Lo cierto es que en más de cincuenta años de patria o muerte los cadáveres podrían verse desde la luna. La isla se ha ido llenando de muerte y sacrificio en el lenguaje cotidiano de los políticos, en los que buscan la esperanza en las aguas del estrecho de la Florida, en los que dieron sus vidas en tierras extranjeras por el ideal de un comunismo que en la práctica ha engendrado más muertes que los nazis, en las ejecuciones, en la necesidad y la miseria, en los innumerables suicidios que se producen y se ocultan. Pero sobre todo en la muerte lenta de un país que vive de glorias pasadas vendidas y compradas en todo el mundo como la antesala del paraíso. La muerte lenta de lo que fue la ilusión y el orgullo de una nación que se ha avejentado repentinamente en manos de un Gobierno de jóvenes rebeldes transformados en obscenos ancianos conservadores que han ahogado toda posibilidad de soñar y cambiar.
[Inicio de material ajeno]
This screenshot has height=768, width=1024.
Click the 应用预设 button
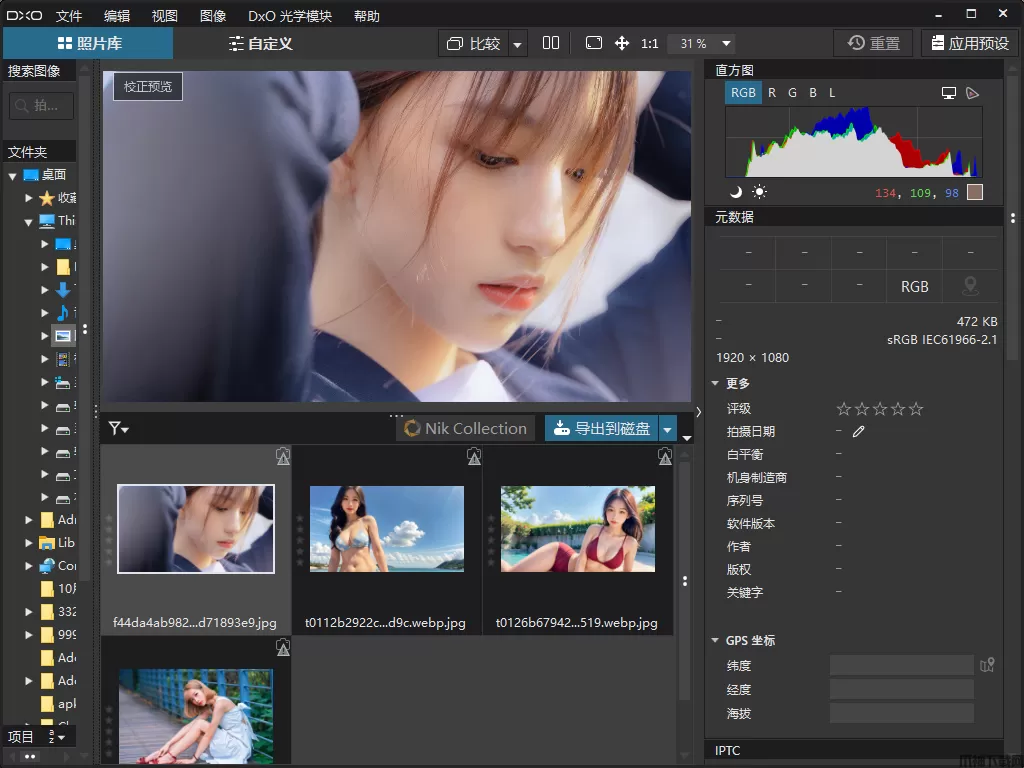969,43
La huelga de hambre de Zapata y su muerte no es un hecho aislado como cínicamente dijo el presidente de Brasil, es más bien un síntoma de una situación que parece tener sólo una salida: la muerte. Esta parece la única vía, después de que el Gobierno decidió identificar la patria con ellos, excluyendo de un plumazo parte de la historia fundacional del país, cercenando la disensión y sustituyendo el amor a la familia por el deber a la Revolución. La patria o la muerte, ellos o la muerte. La muerte de ellos o la vida. Es el principio de una doctrina de la nueva religión que va llegando a su fin. Ese es el dilema al que las generaciones se han enfrentado negando o asintiendo, con resignación o discrepancia. La propia alusión de Raúl diciendo que la víctima no era un político, sino un delincuente, es un atentado a la inteligencia y la sensibilidad humanas, ya que en caso de que así fuera el gobernante no queda exonerado de su responsabilidad, siendo como debieran ser todos iguales ante la vida; sobre todo en un país donde delinquir es una forma de vida en contubernio del Estado.
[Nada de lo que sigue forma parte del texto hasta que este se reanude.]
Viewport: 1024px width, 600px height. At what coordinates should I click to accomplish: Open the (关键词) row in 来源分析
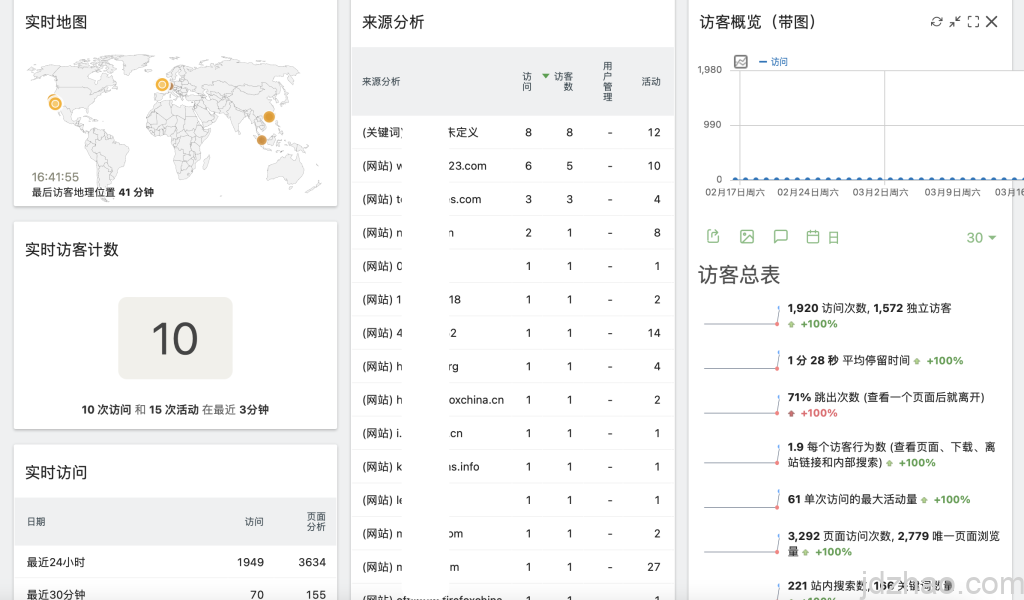pos(420,132)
Un país sostenido por la cultura de la violencia y la muerte como fundamento de su supervivencia y crecimiento, difícilmente podrá llegar muy lejos en las actuales condiciones del mundo actual. El obsoleto discurso defensivo de la muerte frente a los enemigos ha perdido su vigencia si no es para sostener una religión nueva en el culto al poder de una clase política encapsulada en el pasado que sacrifica al pueblo, a los relevos generacionales, abstrayéndose cada vez más de la realidad. La muerte de Zapata como la de cada cubano que muere ya sea por el régimen o contra él o por escapar, es una vergüenza y un estigma que nunca podrá ser borrado. Patria sí, pero muerte no. Y si esa fuera la patria, me cago en ella.

Lamentablemente es posible que aún no haya llegado lo peor. El poeta Eliseo Diego, en una de las ocasiones en la que la hablábamos de lo humano y lo divino, con su habitual inteligente sorna me dijo que todavía tendríamos que ver muchas más cosas, pero que un día, como siempre, las aguas volverían a su nivel original. Desde entonces el agua no ha dejado de subir. Ojalá estas aguas negras pronto acaben de crecer y podamos ver la luz para recoger a nuestros muertos e intentar rehacer el país con la vocación de vida y esperanza que estos nuevos enterradores destruyeron traicionando el espíritu de la mañana de 1959. Lo malo es que muchos en las dos orillas que conforman la única orilla de la nación, jamás podrán verlo y ni siquiera podrán recomponer las familias con los pedazos de sus muertos dispersos por el mundo a donde han sido arrojados.